Seçilen Metin

########

• Sonuç bulunamadı

2.2. MARKANIN PAZARLAMA AÇISINDAN ÖNEMİ

2.2.3. Marka Sadakati

2.2.3.3. Marka Sadakatinin Oluşmasını Etkileyen Faktörler

Tüketicilerin marka sadakatinin oluşmasında etkili olan faktörleri kategorilere böle biliriz. Bu faktörlerden bazıları ise;

1) Marka farkındalığı 2) Maka imajı

3) Marka itibarı 4) Algılanan kalite 5) Algılanan risk 6) Fiyat indirimleri 7) Marka yenilikleri 8) Marka tatmini

9) Marka üzatması(Dikey ve Yatay sadakat) 10) Markaya olan Bağlılık

11) Markayı satın alma isteği

12) Markanın pazarda bulunma süresi 13) Markanın Pazar raflarında bulunmaması 14) Demografik özellikler

1. Marka Farkındalğı

Tüketicide marka sadakatinin oluşma sürecinin ilk aşaması, markayı tanımak ve onun farkına varmakla başlamaktadır. Marka farkındalığını ölçmek için bu farkındalığın hangi düzeyde olduğunu bilmemiz gerekmektedir. Farkındalığın ölçümünde kullanılan marka farkındalığı düzeyleri şu şekilde sıralanabilir (Aaker, 1996: 114-115);

Tanınırlık, Hatırlama, Hatırlanan ilk marka, Marka baskınlığı, Marka bilgisi, Marka inancı.

Markanın tüketici tarafından tanınması ve sınıflandırabilmesi için tüketicinin marka hakkında yeterli düzeyde bilgi sahibi olması gerekmektedir.Başka bir ifadeyle tanınırlık, markayı diğerlerinden ayırarak değerlendirilmesini sağlar. Marka tanınırlığı markanın biçim, renk, ölçü, ambalajı gibi fiziksel özelliklerini içermektedir (Howard,1989:27-42).

Marka hatırlanırlığı ise tüketiciye marka hakında birşey soylendiğinde, kişi daha önce yaşadığı tecrübelerden ve önceki bilgilerinden o markayı hatırlamaktadır. Tüketicinin marka sadakati, marka tanınırlığı, farkındalığı ve marka hatırlanırlığından oluşan bir karma ile etkilenmektedir.

2. Marka İmajı

Marka imajı, ürün kişiliği, duygular ve hafızada oluşan çağrışımlar gibi tüm belirleyici unsurları içerecek şekilde markanın algılanmasıdır (Aktuğlu,2004;34). Markanın imajı tüketiciyi satın alma karar süreci içinde etkisi altına almaktadır. Başka bir ifadeyle marka imajı, ürünü kulananların ürün hakkındakı olan düşüncelerıdir. Marka imajını incelediğmiz zaman iki unsure rastlamaktayız; Objektif unsurlar ve subjektif unsurlar.

########

Yazılı Problem
Marka sadakatini etkileyen faktörleri anlatan metnin devamını, son cümlesinin ardından yazabilir misiniz?

Verilen Bilgiler

########

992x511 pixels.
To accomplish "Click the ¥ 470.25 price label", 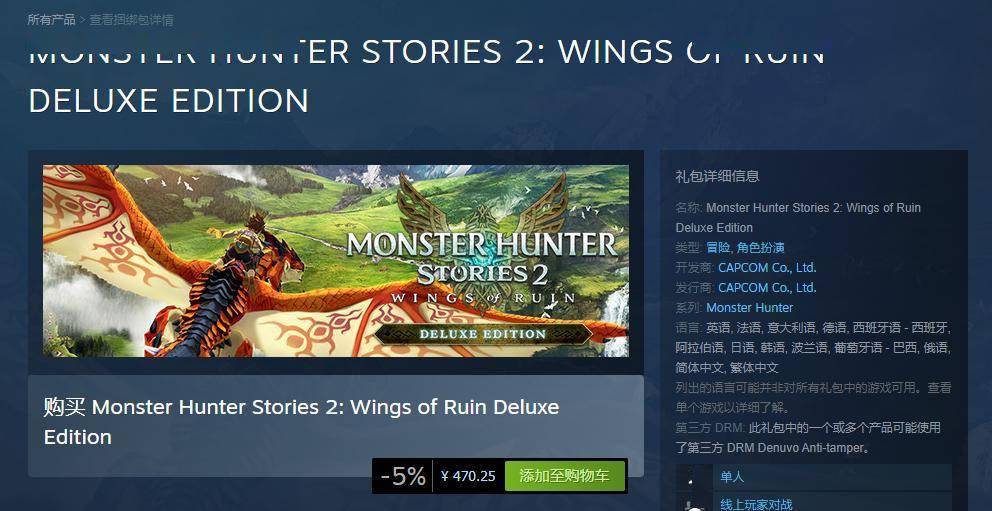I will [x=468, y=476].
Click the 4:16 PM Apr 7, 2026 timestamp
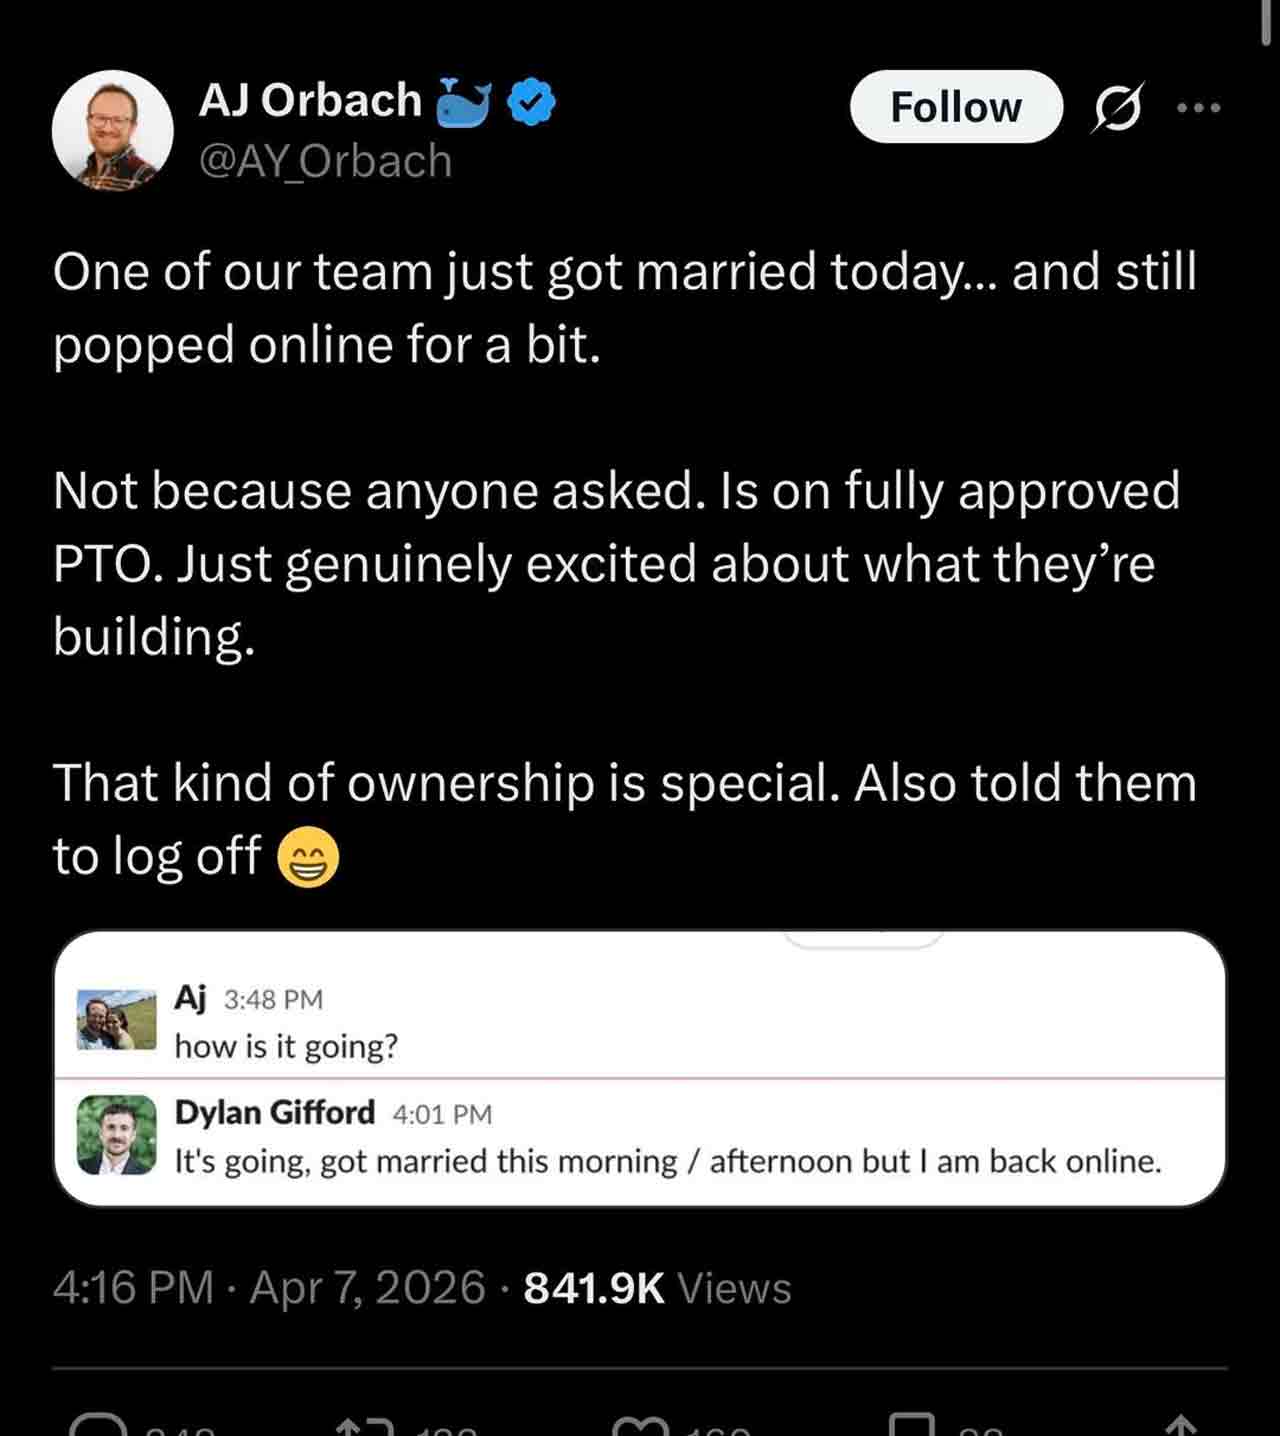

########

Nihai Sonuç
Objektif özellikler ürünün cinsi, işletmenin piyasadaki yeri, dağıtım şekli, coğrafi konumu, satış noktaları, fiyatı, satış sonrası destekleri gibi konuları kapsamaktadır. Subjektif özellikler ise bir kişilikte bulunabilecek bütün unsurları kapsamaktadır.

Sonuç olarak marka imajı indekslerini aşadaki başlıklar altında toplaya biliriz;

- Markanın Kendisi; Pazardaki bazı markalar, oluşturuldukları günden itibaren el değiştirseler bile aynı isim ve imajla sonsuza kadar yaşamaktadırlar. Örneğin, dünyanın her yerinde kullanılan Jacobs kahvesi, yaratıcısının ismi olan Jacobs la anılmaktadır.

- Markanın Logosu; Bir marka logosu en az ismi kadar önemlidir.Bir çok marka adının yanısıra logosuyla da anılmaktadır ve bu logo markanın tanınmasında önemli rol oynamaktadır. Örneğin Türkiyedeki Sabancı Holdingin ‘SA’ logosu işletmenin bu firmaya ait olduğunun simgesidir.

- Markanın Ambalajı; Diğer faktörler gibi ambalaj şeklide önemli bir noktadır. Ambalaj, üretici firima ve küllanıcı arasındaki üretimden satışa kadar, sunum aşamasında büyük değere sahiptir.

- Satış Yeri; Ürünün satışa sunulduğu yer “her şeyin geçtiği yer”

olarak markanın imajını etkileyecektir.

- Promosyonlar; Yapılan kampanyalar, dağtılan promosyonlar marka imajının kaybolma risklerini düşürmek için lazımdır.

- Fikir Liderleriyle Bağlantı; Tüketicinin beğendiği ve inandığı ünlü bir isim tarafından öne sürülen bir marka veya bir ürün, halkın aklında daha kolay yer etmektedir.

- Reklam; Markanın tanınması için yapılan reklamların önemli yeri vardır. Ancak reklam tek başına yerli olmayacaktır, bu yüzden diyer faktörlerle beraber yapılmalıdır. Ayrıca reklamın hangi medya aracıyla yapılmasıda markanın imajı uzerınde önemli etkisi olabilir.

Sonuç olarak güçlü bir marka imajı yaratmak için bu unsurlarin hepsini dikkate alınmak zorundadır. Ayrıca marka imajının etkisinin artması için kurumun imajı ile birleşip bir bütünlük sağlamalıdır.

3. Markanın İtibarı

Markanın şöhret ve itibarı, tüketiciye ürün veya hizmetinin kalitesi hakkında verdiği sözü yerine getirerek kazanılmaktadır. İşletmenin ürün veya hizmetlerinin yüksek kaliteli olması, ürün fiyatlarını da etkilemektedir.

Yüksek fiyat firmnın itibarının artmasına neden olurken, müşteri sadakatini de beraberinde getirmektedir.

İyi yönde şöhreti ve bu sayede itibarı olan bir firma müşterilerini tatmin eder ve tatmin düzeyi yüksek müşteriler ise firmanın yada markanın bir nevi reklamını yaparlar ve bu sayede firmanın satışları artmaktadır (Tepeci, 1999:225).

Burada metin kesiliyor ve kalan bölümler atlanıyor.